Совсем обессилев от волнений дня, она лежала на полке, зажав в руке скомканный платок, и покашливала, но пока не сильно. Рядом, на столике, стоял большой букет полевых цветов. Его передала молоденькая монашенка с запиской: «Марии Спиридоновой, страдалице-пташке от монашек Н-ского монастыря».
Начальник конвоя вошел на половину девушек, мельком взглянул в сторону громко говорившей Мани и остановился рядом с Марусиной полкой:
— Мария Александровна…
Маруся вскинула на него глаза:
— Да?
— Я должен поблагодарить вас.
— За что?
— Если бы вы в Омске сошли с лесенки вагона и вошли в толпу, я застрелился бы на месте.
Маруся иронически улыбнулась:
— Ну что вы, господин полковник, не вам одному присуще благородство. Я же знаю, что солдаты сделали бы с людьми, которые рискнули освободить нас. У вас ведь наверняка был приказ в таком случае стрелять по толпе без разбора. Ведь правда был?
— Нет. Такого приказа у меня не было.
Маруся прищурилась:
— Что же, если бы мы были в этом уверены — тогда стоило бы попытаться.

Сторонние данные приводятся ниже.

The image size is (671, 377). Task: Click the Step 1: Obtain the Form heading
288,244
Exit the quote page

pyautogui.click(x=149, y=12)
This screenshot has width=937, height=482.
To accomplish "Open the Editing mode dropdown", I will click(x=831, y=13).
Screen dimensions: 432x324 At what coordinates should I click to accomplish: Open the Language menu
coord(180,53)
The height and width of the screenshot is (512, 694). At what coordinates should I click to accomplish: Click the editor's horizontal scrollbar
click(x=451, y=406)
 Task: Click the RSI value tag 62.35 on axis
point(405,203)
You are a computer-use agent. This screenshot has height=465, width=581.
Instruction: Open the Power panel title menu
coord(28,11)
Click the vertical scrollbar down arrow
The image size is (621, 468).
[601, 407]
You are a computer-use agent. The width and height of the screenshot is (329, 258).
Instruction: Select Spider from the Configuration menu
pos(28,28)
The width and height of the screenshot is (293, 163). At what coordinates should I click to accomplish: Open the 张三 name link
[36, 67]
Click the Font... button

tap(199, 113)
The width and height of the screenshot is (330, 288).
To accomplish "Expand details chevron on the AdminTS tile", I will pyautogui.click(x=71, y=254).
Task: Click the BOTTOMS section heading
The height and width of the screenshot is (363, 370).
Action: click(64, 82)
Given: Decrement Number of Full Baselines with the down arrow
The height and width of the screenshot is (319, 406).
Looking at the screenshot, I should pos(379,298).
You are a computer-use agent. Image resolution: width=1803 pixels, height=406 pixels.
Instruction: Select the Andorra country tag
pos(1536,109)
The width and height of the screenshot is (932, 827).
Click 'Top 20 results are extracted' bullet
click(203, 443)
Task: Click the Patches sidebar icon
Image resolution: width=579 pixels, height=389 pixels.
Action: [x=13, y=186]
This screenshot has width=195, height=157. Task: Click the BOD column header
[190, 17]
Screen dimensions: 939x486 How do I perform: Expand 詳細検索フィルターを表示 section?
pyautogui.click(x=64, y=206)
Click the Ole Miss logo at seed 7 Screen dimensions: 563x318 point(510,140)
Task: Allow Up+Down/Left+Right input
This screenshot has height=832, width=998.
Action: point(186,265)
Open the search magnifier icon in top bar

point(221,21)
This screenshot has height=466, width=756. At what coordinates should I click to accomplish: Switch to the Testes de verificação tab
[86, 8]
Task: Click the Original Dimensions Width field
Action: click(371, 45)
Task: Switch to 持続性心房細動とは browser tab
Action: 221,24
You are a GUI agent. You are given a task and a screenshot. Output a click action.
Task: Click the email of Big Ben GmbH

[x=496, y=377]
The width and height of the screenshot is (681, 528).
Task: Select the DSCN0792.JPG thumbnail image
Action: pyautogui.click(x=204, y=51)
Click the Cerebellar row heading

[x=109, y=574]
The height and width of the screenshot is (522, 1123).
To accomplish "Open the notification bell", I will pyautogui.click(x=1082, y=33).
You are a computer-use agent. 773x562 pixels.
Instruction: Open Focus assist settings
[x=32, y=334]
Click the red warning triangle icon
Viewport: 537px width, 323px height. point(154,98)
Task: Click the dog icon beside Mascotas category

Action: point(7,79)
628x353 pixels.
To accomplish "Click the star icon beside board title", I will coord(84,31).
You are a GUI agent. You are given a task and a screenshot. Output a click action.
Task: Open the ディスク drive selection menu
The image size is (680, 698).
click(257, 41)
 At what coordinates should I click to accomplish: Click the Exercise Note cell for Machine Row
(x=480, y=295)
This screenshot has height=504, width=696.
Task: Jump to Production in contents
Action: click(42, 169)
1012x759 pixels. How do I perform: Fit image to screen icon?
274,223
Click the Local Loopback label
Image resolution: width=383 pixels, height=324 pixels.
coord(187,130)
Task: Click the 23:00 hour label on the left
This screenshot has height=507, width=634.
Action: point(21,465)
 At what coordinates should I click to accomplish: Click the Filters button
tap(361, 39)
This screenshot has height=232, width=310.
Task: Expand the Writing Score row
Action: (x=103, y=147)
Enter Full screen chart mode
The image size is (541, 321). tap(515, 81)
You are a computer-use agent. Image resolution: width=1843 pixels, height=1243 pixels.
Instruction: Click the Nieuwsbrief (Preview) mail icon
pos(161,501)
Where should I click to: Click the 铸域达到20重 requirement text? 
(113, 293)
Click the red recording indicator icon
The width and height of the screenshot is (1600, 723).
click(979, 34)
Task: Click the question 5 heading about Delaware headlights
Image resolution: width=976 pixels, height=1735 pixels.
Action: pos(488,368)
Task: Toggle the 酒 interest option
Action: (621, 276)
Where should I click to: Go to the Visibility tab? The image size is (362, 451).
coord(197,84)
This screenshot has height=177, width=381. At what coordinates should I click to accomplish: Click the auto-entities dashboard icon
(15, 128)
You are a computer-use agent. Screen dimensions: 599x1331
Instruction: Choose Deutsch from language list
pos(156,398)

— Спасибо, что не попытались, — невозмутимо ответил начальник конвоя.
— Пожалуйста.
— Мария Александровна… — полковник откашлялся, словно решая про себя, стоит ли продолжать разговор с арестованной.
— Что?
— Хотел спросить у вас… То, что вы говорите этим людям на митингах, вы говорите искренне и серьезно?
— Что вы имеете в виду?
— Ваше сравнение людей с муравьиным стадом.
Маруся вскинула брови:
— Разумеется, и искренне, и серьезно. А что вас удивляет?
— Да нет… Просто ваше сравнение представляется мне крайне неудачным.
— Это почему же?
— Муравьев гонит инстинкт, ему одному они и подчиняются. А люди — они все-таки не муравьи. Помимо инстинктов, у них еще есть разум, дающий умение анализировать и оценивать. Следовательно, и свобода выбора, свобода решения. Вы же призываете эту свободу у них отнять. Но думающий человек не станет бездумно подчиняться. То есть вы…
— Что?
Полковник усмехнулся:
— Получается, что вы призываете к безумию.
У Маруси от негодования кровь прихлынула к щекам:
— Демагогия и софистика!
— Почему же?
— Вы что же думаете, что я или кто-либо из моих товарищей не осознавали, не понимали, на что мы идем, решаясь на акт? И что нам грозит смерть? Прекрасно понимали и осознавали! Это было в высшей степени обдуманное и сознательное решение, продиктованное и разумом, и чувством.
— Хорошо. Но вы ведь призываете и других следовать по вашему пути. По-вашему, все, как один, должны участвовать в бунтах против законной власти. А кто не с вами, тот против вас и безоговорочно становится врагом, так ведь?
Маруся пожала плечами:
— Разумеется. Это борьба не на жизнь, а на смерть, и в стороне от нее остаться невозможно. Каждый должен выбрать, на чьей он стороне.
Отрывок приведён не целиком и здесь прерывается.